Gara-gara AI Tampilan Santa Claus Berubah Jadi Begini
AI mengubah citra Santa Claus menjadi lebih inklusif, mencerminkan evolusi tradisi Natal dan teknologi, serta menawarkan pengalaman unik bagi anak-anak.
Kehadiran teknologi kecerdasan buatan (AI) telah mengubah banyak aspek kehidupan, mulai dari belanja hingga cara bersosialisasi. Kini, teknologi ini juga merambah tradisi Natal dengan reimajinasi Santa Claus yang lebih inklusif dan modern.
Menurut Paula Vivas, kepala pemasaran di platform aset visual FreePik, AI memberikan peluang luar biasa untuk membayangkan ulang bagaimana Santa akan tampil di masa depan seiring perubahan zaman.
“Reimajinasi inklusif Santa ini tidak hanya merayakan keberagaman dunia kita. Tetapi juga menunjukkan bagaimana tokoh ikonik dapat berevolusi bersama perkembangan masyarakat,” ujar Vivas.
Dalam beberapa dekade mendatang, sosok Santa mungkin akan jauh berbeda dari yang kita kenal sekarang. Dengan bantuan AI, Santa dapat tampil dalam berbagai bentuk, bahkan sebagai perempuan. Perubahan ini dianggap sebagai cerminan dari kemajuan masyarakat yang semakin inklusif.
Namun, ini bukan pertama kalinya teknologi menciptakan kontroversi dalam upayanya untuk mencerminkan keberagaman. Sebelumnya, chatbot Gemini milik Google juga sempat menuai kritik karena menghasilkan gambar-gambar yang dianggap tidak akurat secara historis, seperti Viking kulit hitam dan tentara Nazi yang “beragam.”
Interaksi AI dengan Generasi Alpha
Tradisi menulis daftar hadiah untuk Santa kini mulai tergeser oleh teknologi yang memungkinkan anak-anak menerima panggilan pribadi dari Santa berkat AI. Melalui platform seperti SantaPhoneCalls.com, anak-anak dapat berbicara langsung dengan Santa yang mengetahui nama, keinginan, dan hobi mereka.

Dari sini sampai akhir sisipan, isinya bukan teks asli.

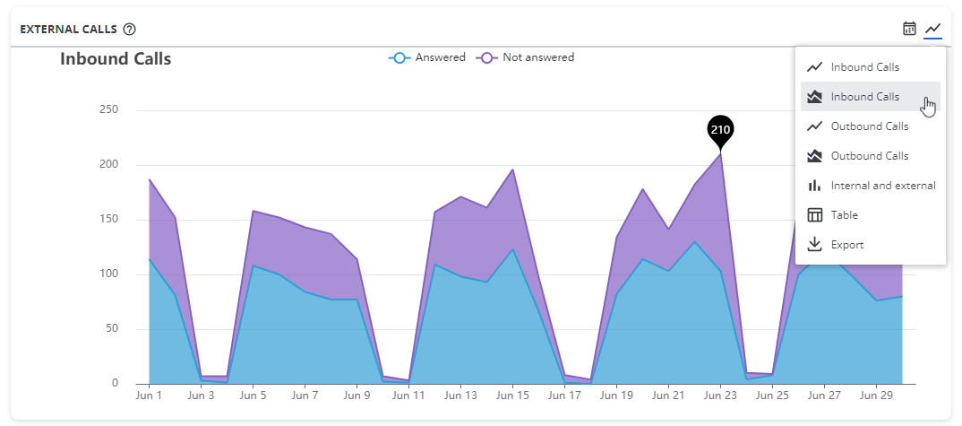Click the bar chart icon for Internal and external

pos(814,186)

Dengan biaya USD9,95, mereka bisa mendapatkan panggilan satu kali, atau memilih paket USD14,95 untuk obrolan selama lima menit lengkap dengan rekaman sebagai kenang-kenangan.
Meskipun pengalaman ini menarik, beberapa orang tua merasa skeptis terhadap pendekatan baru ini. Tidak semua orang tua setuju dengan ide mempertahankan mitos Santa Claus, meskipun dalam bentuk yang lebih modern.
Beberapa, seperti Sierra McKenzie, seorang ibu Gen Z dengan tiga anak kecil, merasa bahwa membangun kepercayaan anak-anak pada sosok Santa adalah sebuah kebohongan.
“Anak-anak masih bisa menikmati keajaiban Natal tanpa harus percaya pada Santa,” ujar McKenzie.
Namun, bagi mereka yang ingin mempertahankan tradisi ini, Santa Claus di masa depan akan menghadirkan wajah baru yang mencerminkan keberagaman dan perkembangan teknologi. Meski begitu, semangat Natal tetap hadir, meskipun dalam bentuk yang berbeda.